This is a more interesting term, with a fascinating history rooted between possible fact and utter fantasy. The term “grail,” from the Celtic Gral or Greal, first appears in one of the King Arthur legends in 1190 and variously describes a cup, a dish, or a stone “with miraculous powers that provide happiness, eternal youth, or sustenance in infinite abundance.”
Over the centuries, the legend became entwined with that of the Holy Chalice, the cup that Jesus supposedly used at the last supper and in which Joseph of Arimathea collected Jesus’ blood at the crucifixion.
This cup was reportedly taken to Rome by St. Peter and used by the early church, sent to Spain for safekeeping during a period of persecution in the year 251, and kept hidden during the 900-year Muslim occupation of Spain. It is recorded as having been kept on display in Valencia’s cathedral since the fifteenth century.

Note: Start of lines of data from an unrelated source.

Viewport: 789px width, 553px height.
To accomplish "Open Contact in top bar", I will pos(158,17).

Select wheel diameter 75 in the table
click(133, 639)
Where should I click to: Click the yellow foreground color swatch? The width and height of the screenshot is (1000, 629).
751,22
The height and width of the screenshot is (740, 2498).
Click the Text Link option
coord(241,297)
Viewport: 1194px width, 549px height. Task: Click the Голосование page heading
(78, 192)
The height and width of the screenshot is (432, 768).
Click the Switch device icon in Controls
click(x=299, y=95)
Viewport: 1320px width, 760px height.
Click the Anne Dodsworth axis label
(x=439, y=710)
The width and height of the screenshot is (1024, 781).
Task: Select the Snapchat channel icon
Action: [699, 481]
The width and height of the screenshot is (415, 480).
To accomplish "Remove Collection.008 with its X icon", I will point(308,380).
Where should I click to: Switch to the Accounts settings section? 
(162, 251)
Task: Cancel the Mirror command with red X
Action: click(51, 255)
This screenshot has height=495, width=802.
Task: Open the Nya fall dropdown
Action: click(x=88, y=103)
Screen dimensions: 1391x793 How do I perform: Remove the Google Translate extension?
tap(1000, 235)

The Grail is closely associated with both the Arthurian legends and the Christian reconquest of Muslim Spain. But it is also associated – with no historical justification – with the Knights Templar, which emerged during the Crusades in twelfth-century Jerusalem, becoming a powerful multinational financial organization until it was disbanded and its members wiped out by Philip IV of France (who, perhaps coincidentally, owed them a lot of money). For the Templars, the Grail was supposedly a symbol of secret knowledge rather than a tangible object.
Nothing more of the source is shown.